Daraufhin zeigten sich militante Albaner mit dem Aufnäher
der UCPMB in den Dörfern. Seither werden dort Polizeistreifen angegriffen.
Jetzt traut sich serbische Polizei nur noch in Randgebiete der Zone. Und der
Armee sind die Hände gebunden.
Das
macht die serbischen Aktivisten wütend. Sie werfen der Regierung unter
Vojislav Kotunica Tatenlosigkeit vor. Um Kotunicas Kommen zu erzwingen,
wurden Straßen blockiert. Immer noch stehen dort kleine Gruppen, meist
junge Männer. "Als Ausländer solltest du nicht mit denen sprechen",
sagt Jovan. Selbst serbische Journalisten aus Belgrad
wurden am vergangenen Donnerstag angegriffen, weil sie "schlecht berichteten".
Der
jugoslawische Präsident bezog am Wochenende eine klare Position.
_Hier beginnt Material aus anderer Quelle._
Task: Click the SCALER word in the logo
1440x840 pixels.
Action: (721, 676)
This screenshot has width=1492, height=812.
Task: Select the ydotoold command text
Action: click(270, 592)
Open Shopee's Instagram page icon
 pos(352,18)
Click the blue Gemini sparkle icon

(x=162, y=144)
Er sprach bei seinem Besuch von den Ängsten beider Seiten und insistierte
zum Missfallen der Radikalen, dass der Konflikt friedlich gelöst werden
müsse. Er forderte die KFOR im Kosovo auf, den Nachschub an Waffen
für die UCPBM zu unterbinden. Eine Kommission zu Detailfragen werde gebildet.
"Wir müssen verhandeln, nicht Krieg führen", erklärte
er. Am heutigen Dienstag werde das Problem im Weltsicherheitsrat behandelt.
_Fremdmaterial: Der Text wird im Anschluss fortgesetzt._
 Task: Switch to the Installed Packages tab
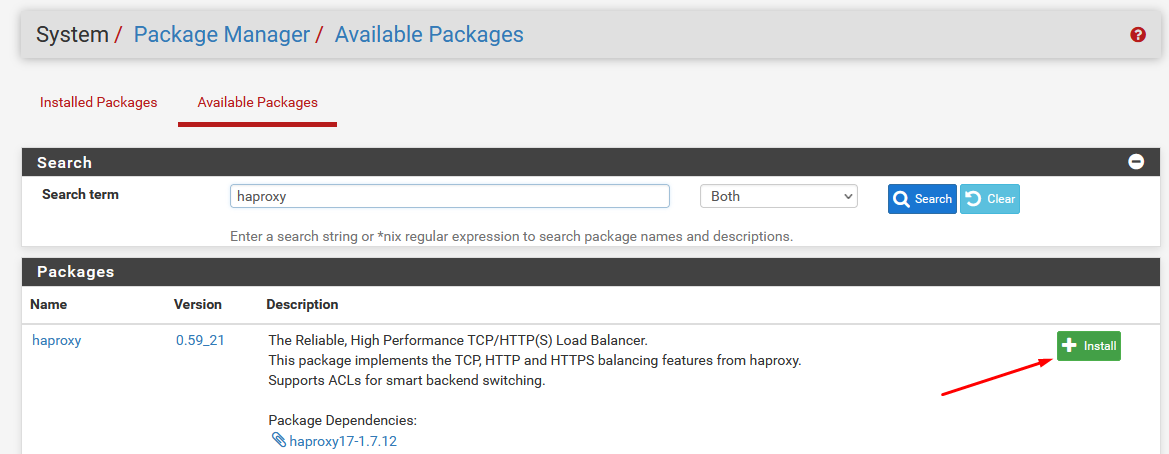(98, 102)
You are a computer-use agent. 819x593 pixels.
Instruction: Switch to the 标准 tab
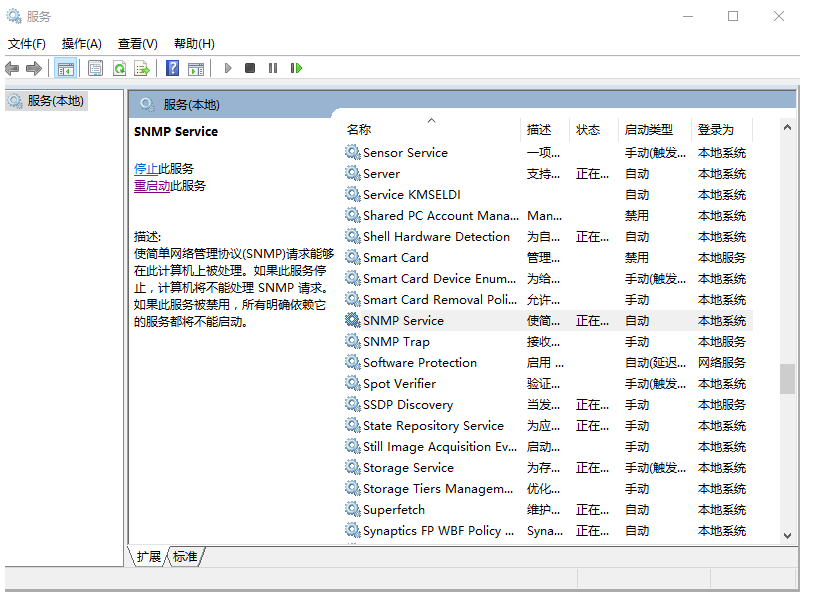pyautogui.click(x=183, y=557)
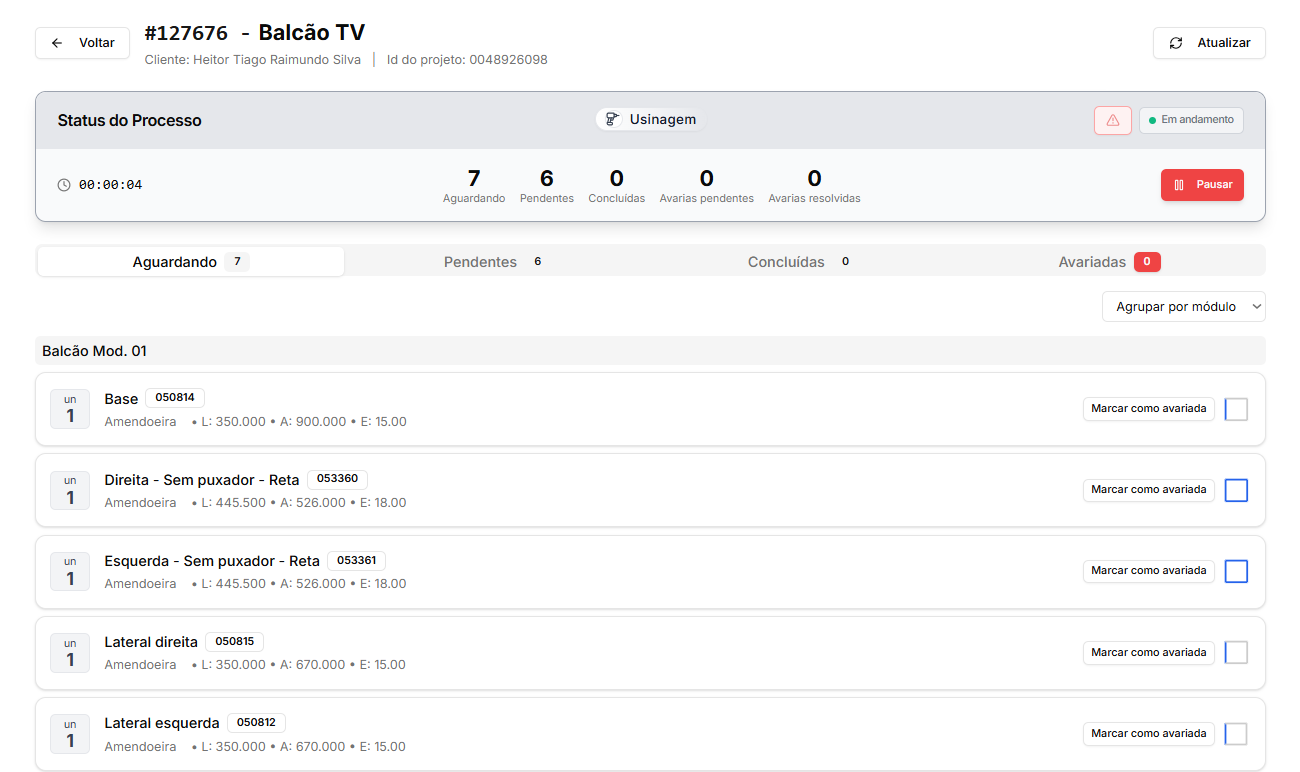Tick the Direita - Sem puxador checkbox

click(x=1236, y=490)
Wenn sich die Lage nicht beruhige, müsse Serbien über den Einsatz
von Militär nachdenken. Dass die Eskalation den Radikalen gelegen kommt,
ist eine Vermutung, die nicht nur Kotunica ausgedrückt hat. Vom Konflikt
profitierten nur Miloevic und der im Kosovo bei den Wahlen unterlegene
Hashim Thaci, ist die durchgängige Meinung der demokratischen Kräfte
Serbiens und Kosovos. Liljana Nestorovic, Sprecherin der serbischen Sozialdemokraten,
meint, dass das geschlagene Regime nicht aufgibt und versucht, ein Klima der
Gewalt zu schaffen. In dieser Atmosphäre könne es versuchen, Wählerstimmen
zu gewinnen.
Jovan
weiß dazu wenig zu sagen. Er ist froh, dass er wieder nach Vranje fährt.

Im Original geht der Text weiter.